本发明涉及从造血细胞中以保留造血细胞再生能力和原始状态、不显著降低造血细胞产量的方式分离脐带血内皮细胞的方法。所述来自脐带血的内皮细胞在细胞疗法中具有实用性。所述***利用细胞的内生粘附性质来促进细胞类型的分离和单独储存。

Description

用于脐带血收集及细胞分离的细胞、方法和装置
相关申请
本申请要求2013年3月15日提交的序列号为61/801,280的美国临时专利申请的优先权,通过引用将上述申请的内容并入本文。
技术领域
在一个实施例中,本文所述的发明涉及生物材料的获得,包括人类脐带血,包括出生时的脐带血;在某些方面涉及无菌脐带血的安全、有效和高产的收集及其装置和方法。在另一个实施例中,本发明涉及来自脐带血的细胞和细胞培养物,以及提取、分离、维持、扩增、重组、分化和储存细胞的方法。
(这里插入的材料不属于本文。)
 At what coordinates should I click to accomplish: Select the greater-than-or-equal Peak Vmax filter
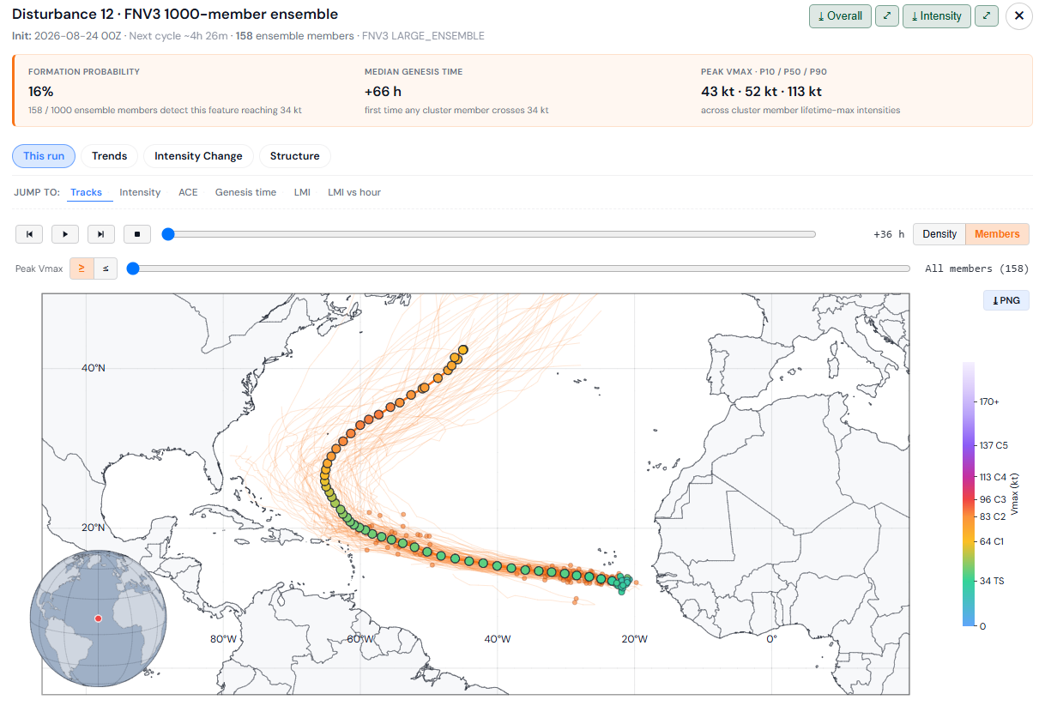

还涉及所述细胞在治疗方法、治疗、疾病预防、新药研发、个性化医学、再生医学、组织产生及通用血库中的应用,以及相关的方法和成分。
背景技术
用于分离细胞、细胞重组和产生多能细胞和多潜能细胞的方法,以及组织、器官和干细胞疗法,为包括个性化医学和再生医学在内的多种治疗应用所需求。已知多种人类干细胞和其它细胞类型,包括在早期胚胎发育期间分离的胚胎干细胞,以及诸如间充质干细胞或成人干细胞之类的成体干细胞。一些非干细胞可被重组进入更原始的阶段。
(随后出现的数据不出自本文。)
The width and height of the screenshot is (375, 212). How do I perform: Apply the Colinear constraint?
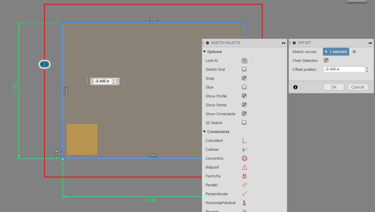pyautogui.click(x=245, y=149)
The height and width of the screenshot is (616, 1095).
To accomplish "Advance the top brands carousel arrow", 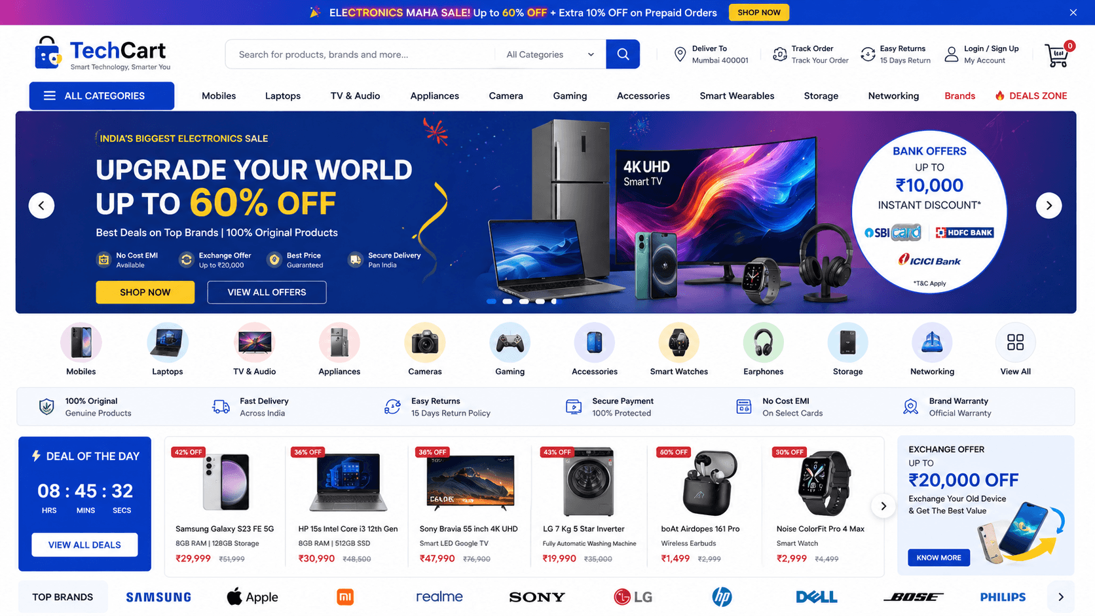I will click(x=1061, y=597).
新生儿脐带血作为移植入血液病和恶性肿瘤患者体内的造血干细胞资源已有几十年,因为该材料中造血干细胞所占的比例高。因此,全世界目前有成千上万的脐带血样品储存在公共筹资和私人筹资的储存库中,以备申请使用。
除造血干细胞之外,其它的细胞类型(例如,非造血干细胞)也出现在脐带血样品中。这些细胞中的一些已被分离和塑造,用于可能的治疗应用。例如,从脐带血中分离和扩增的内皮细胞已被用于心脏组织修复的细胞治疗中。由于内皮细胞群的低频率(在脐带血中低于2%),以及用于内皮细胞疗法的技术的有限可用性,从脐带血中分离内皮细胞在临床环境中不经常使用。
可用于收集、提取和分离生物组分,包括细胞物质、脐带血及从中发现的细胞的方法和装置还不完全令人满意,例如,在其安全性、所收集的物质避免污染(例如,空气污染)、细胞产量、效率,和/或避免组分破坏的能力等方面。
用于分离干细胞和/或从更分化的细胞中产生多潜能和/或多能干细胞的方法是,例如,包括再生医学和个性化医学(个体优化治疗)在内的细胞治疗应用所需要的。在这些方面需要细胞资源及分离方法。还需要能够很方便地从大量献血者获得的源材料细胞,例如,用于量大的且能够进行操作的细胞的分离。本发明提供了满足这种需求的实施例。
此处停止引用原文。